Reproduce exactly the lines from the start of the records through the line containing "The height and", both included. Leave the pictures out.

┌────────

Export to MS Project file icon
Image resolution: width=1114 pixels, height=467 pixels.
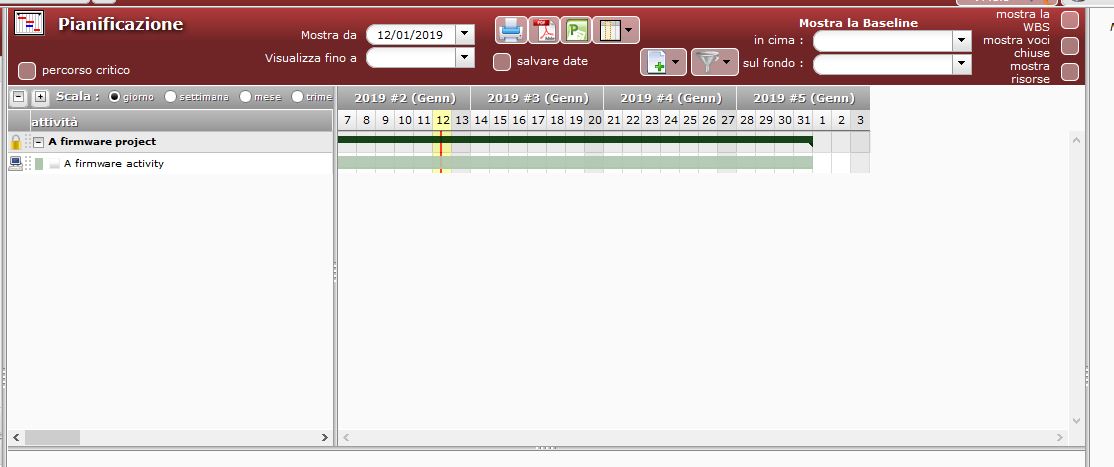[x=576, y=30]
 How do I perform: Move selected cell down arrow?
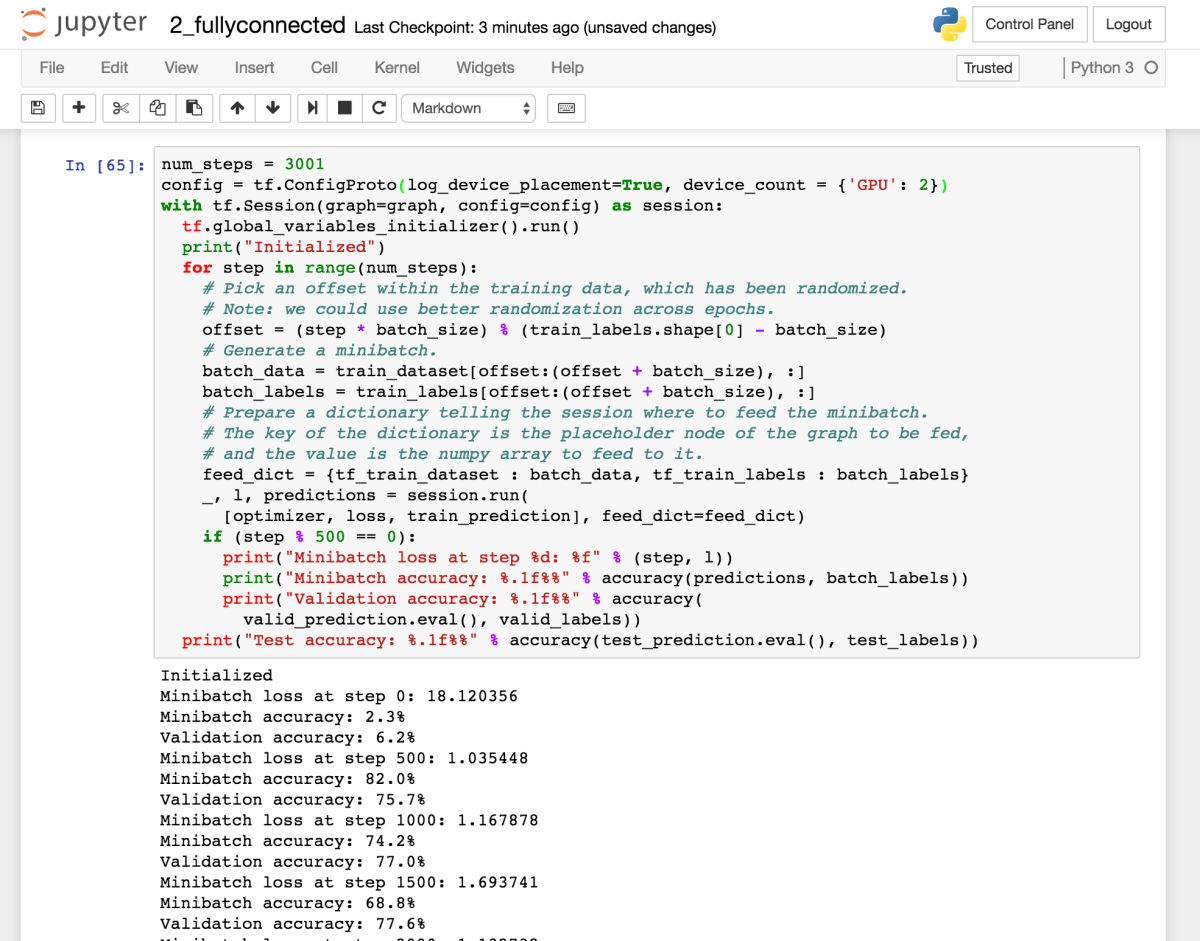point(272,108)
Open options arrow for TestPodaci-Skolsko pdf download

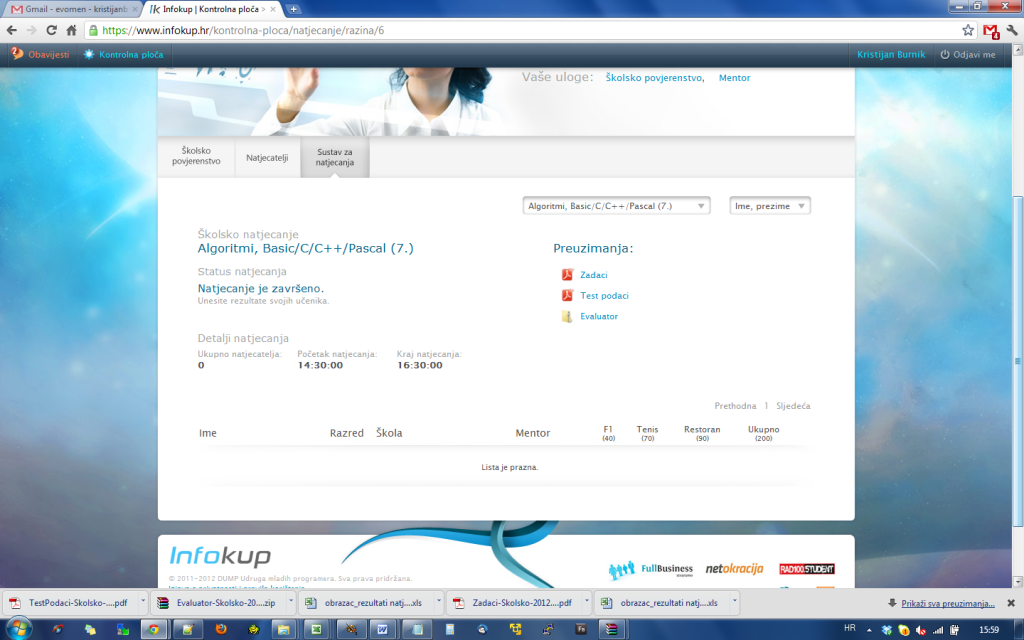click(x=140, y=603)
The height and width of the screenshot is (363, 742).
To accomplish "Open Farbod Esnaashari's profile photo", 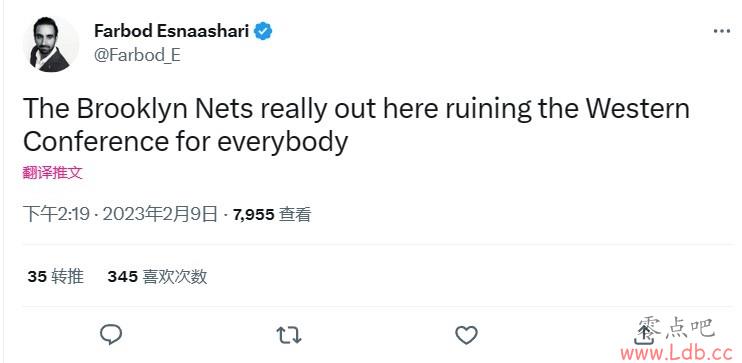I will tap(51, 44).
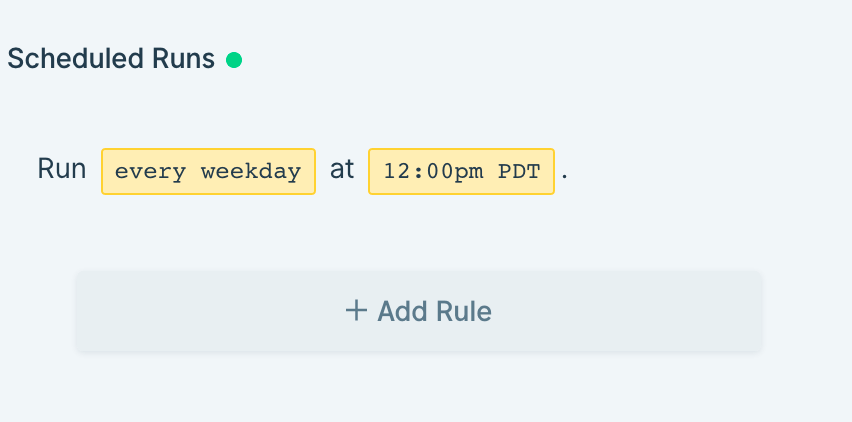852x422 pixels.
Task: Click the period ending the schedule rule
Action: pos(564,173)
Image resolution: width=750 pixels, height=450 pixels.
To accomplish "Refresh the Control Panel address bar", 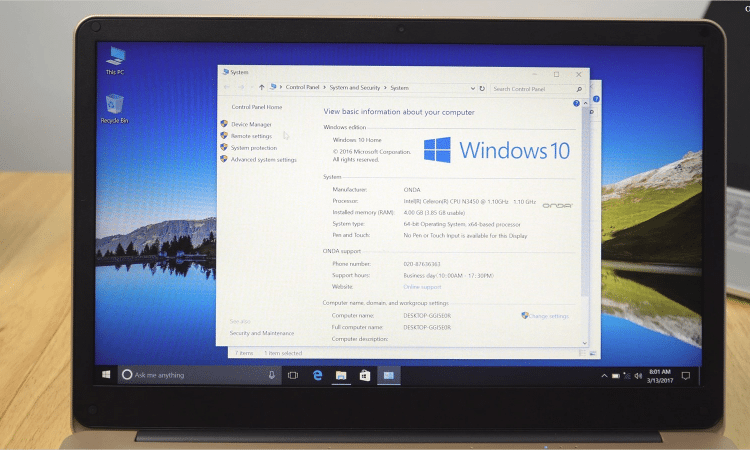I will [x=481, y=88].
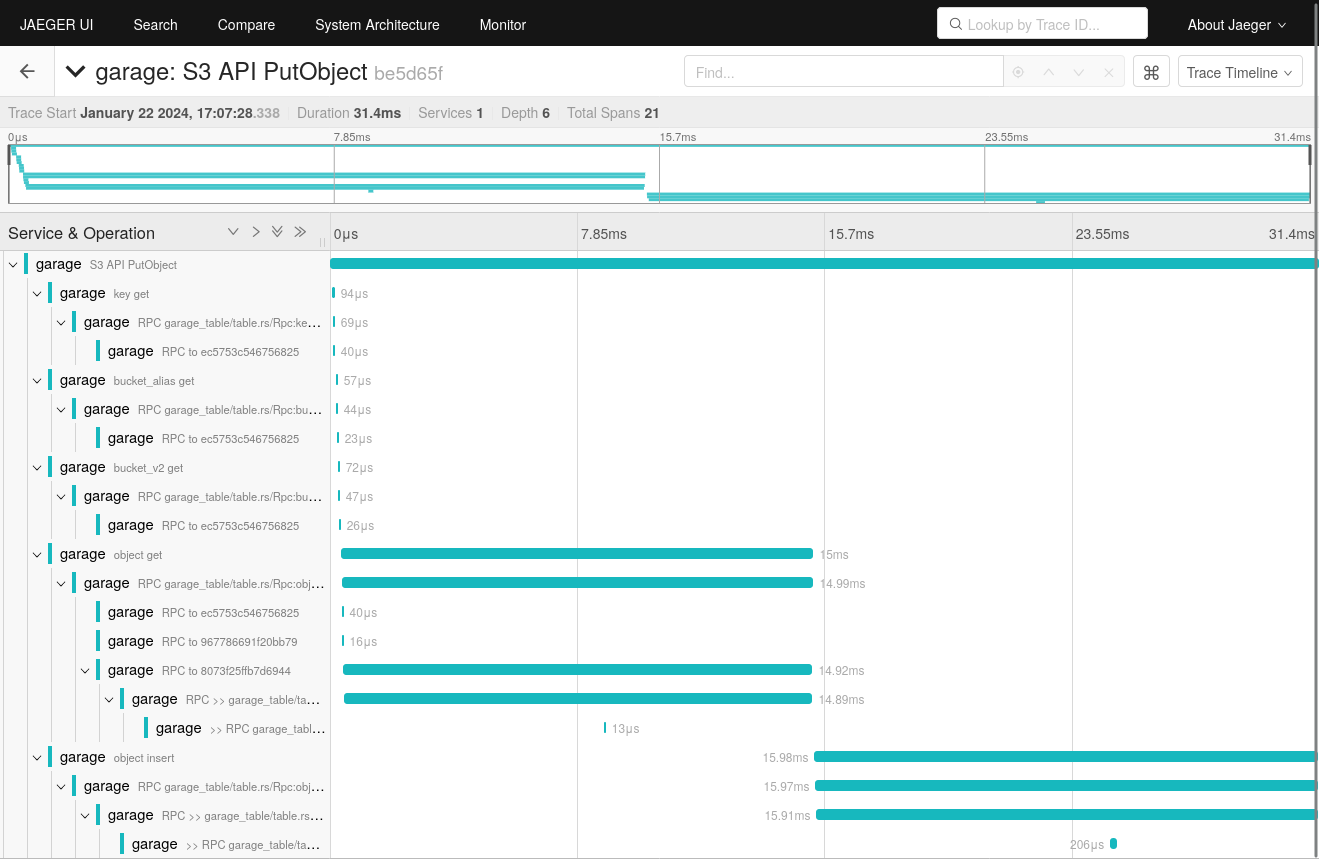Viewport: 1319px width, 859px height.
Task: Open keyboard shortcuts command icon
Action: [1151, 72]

└────────

_Solution to this task_
Export to MS Project file icon
Image resolution: width=1114 pixels, height=467 pixels.
[x=576, y=30]
 How do I perform: Move selected cell down arrow?
point(272,108)
Open options arrow for TestPodaci-Skolsko pdf download

click(x=140, y=603)
The height and width of the screenshot is (363, 742).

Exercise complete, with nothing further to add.